Lorsqu’il était occupé à engranger des millions de dollars grâce à des films catastrophe comme Independance Day, The Day After Tomorrow et 2012, le cinéaste allemand Roland Emmerich avait secrètement un tout autre type de projet en tête : celui de réaliser un drame sur la véritable paternité littéraire des pièces de Shakespeare.
Bien qu’il réussisse à glisser furtivement une ou deux explosions dans le Londres élisabéthain, Emmerich signe avec Anonymous une œuvre fort différente de ce à quoi il nous a habitués.

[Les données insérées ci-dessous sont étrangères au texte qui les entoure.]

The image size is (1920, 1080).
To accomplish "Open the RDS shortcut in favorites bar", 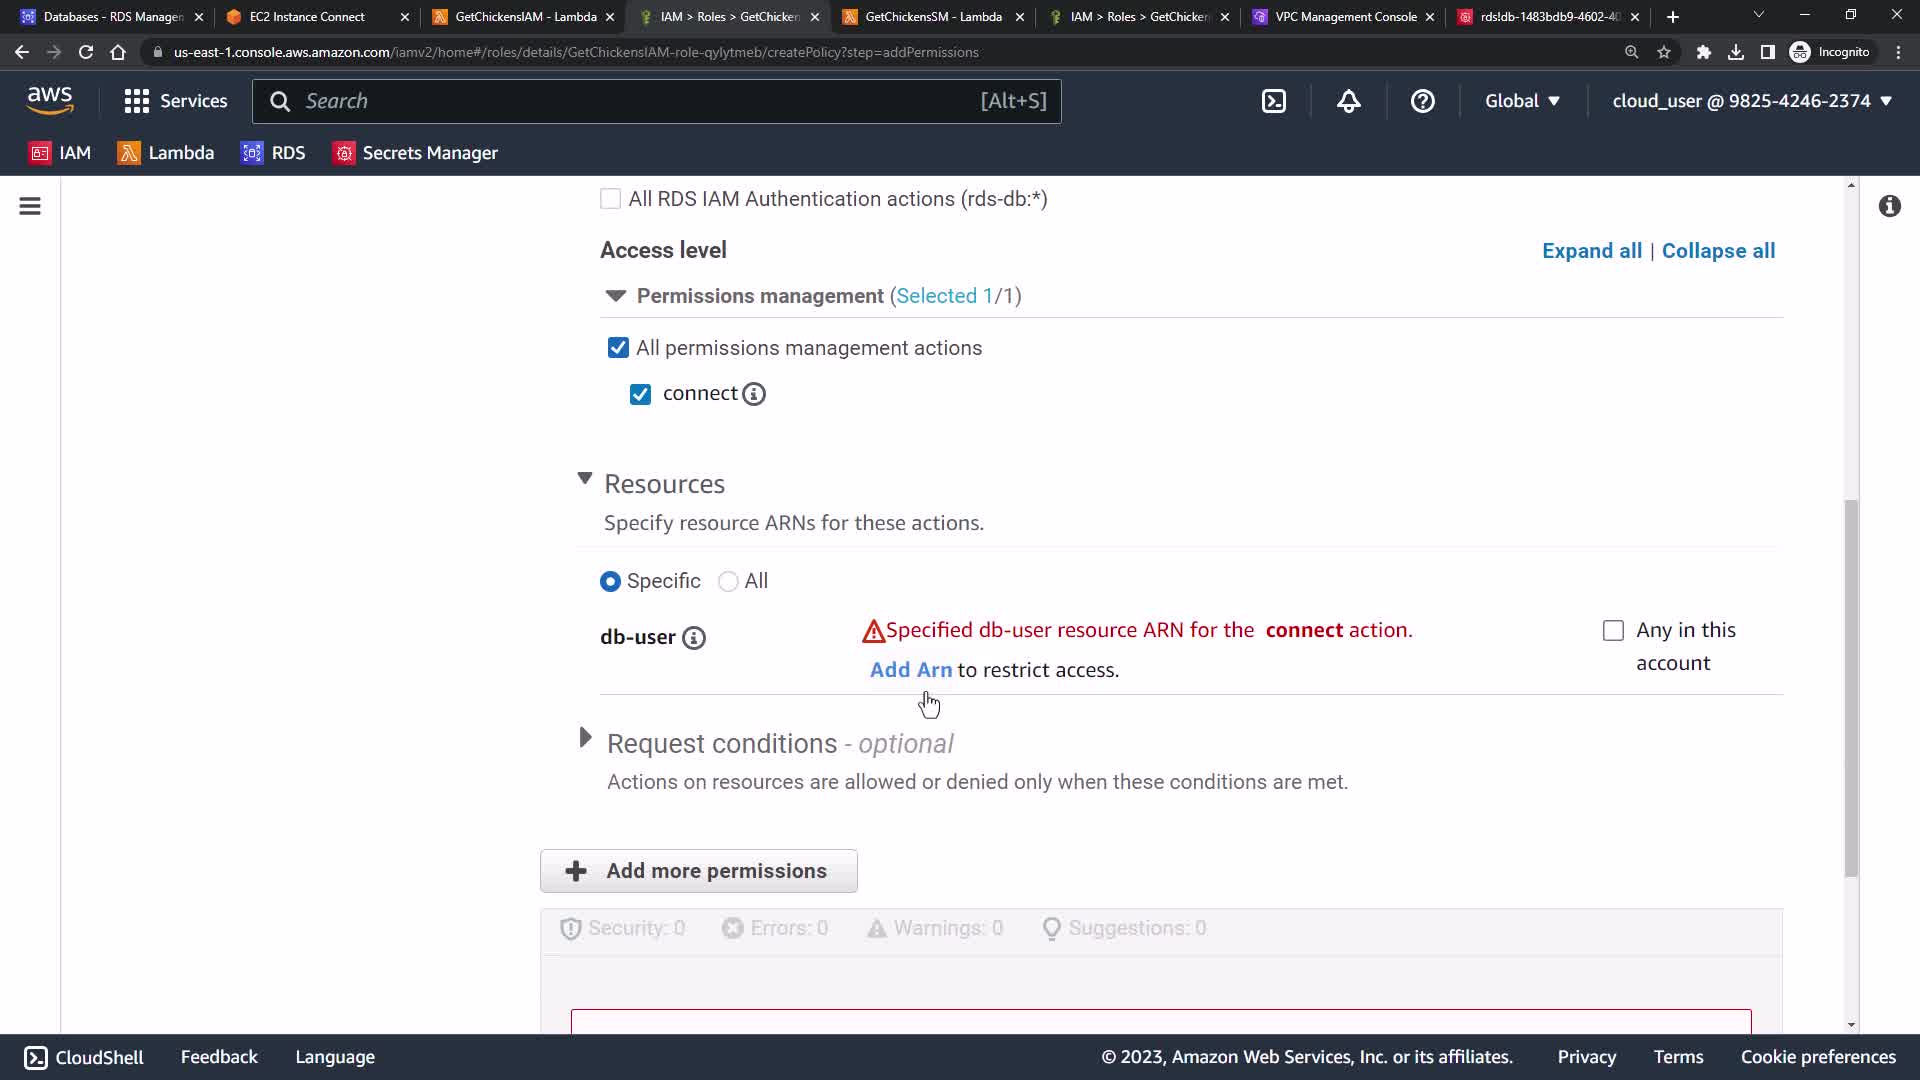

Il y brosse le portrait du comte d’Oxford (Rhys Ifans) qui – devant cacher ses talents de dramaturge – demande à l’auteur Ben Jonson de lui servir de prête-nom. Mais devant le succès de ces pièces, c’est l’acteur illettré William Shakespeare (Rafe Spall) qui en revendique la paternité.
Avez-vous une opinion au sujet de l’identité de Shakespeare?
Je me range du côté de certains artistes et auteurs. Je suis de l’avis de Mark Ryland, Derek Jacobi, Walt Whitman, Henry James, Sigmund Freud, Charlie Chaplin et Orson Welles, qui croyaient tous que l’homme de Stratford n’est pas l’auteur de l’œuvre de Shakespeare.
Pourquoi vouliez-vous traiter de ce sujet?
Nous voulions simplement montrer une autre version de l’histoire, une histoire de substitution.
La dernière fois que nous nous sommes rencontrés, vous étiez en train de choisir la distribution du film. Comment vous sentez-vous au moment de présenter le produit fini au monde entier?
C’est un peu angoissant, mais ce l’est toujours. En réalité, je fais des films principalement parce que je veux les voir. Mais les films sont tellement coûteux qu’il faut les présenter à des personnes, à beaucoup de personnes! Pour moi, c’est toujours angoissant, car j’ai peur de me faire lancer des tomates ou autre chose.
Il s’agit d’un sujet inhabituel pour vous…
Oui. Il était très risqué de faire le film parce que, si je l’avais raté, les gens auraient dit : «Oh mon Dieu! Avons-nous besoin de cela?» Mais je pense que nous avons accompli du très bon travail. Avec de la chance, les gens ne diront pas cela. J’ai eu beaucoup de plaisir à travailler avec ces acteurs incroyables. Pour ce film, j’étais libre de choisir les acteurs que je voulais. Pour cette raison, ç’a été un vrai plaisir de le réaliser. De plus, c’était le premier film que je faisais en Allemagne en 20 ans. J’ai choisi l’Allemagne parce que je m’y sentais chez moi, que je connais beaucoup de personnes dans ce pays et que je pouvais avoir une très bonne équipe composée exclusivement d’Allemands.
Qu’en a pensé la distribution, essentiellement anglaise?
Les acteurs en eu l’impression que nous étions comme des Hobbits qui s’exprimaient dans leur langue secrète!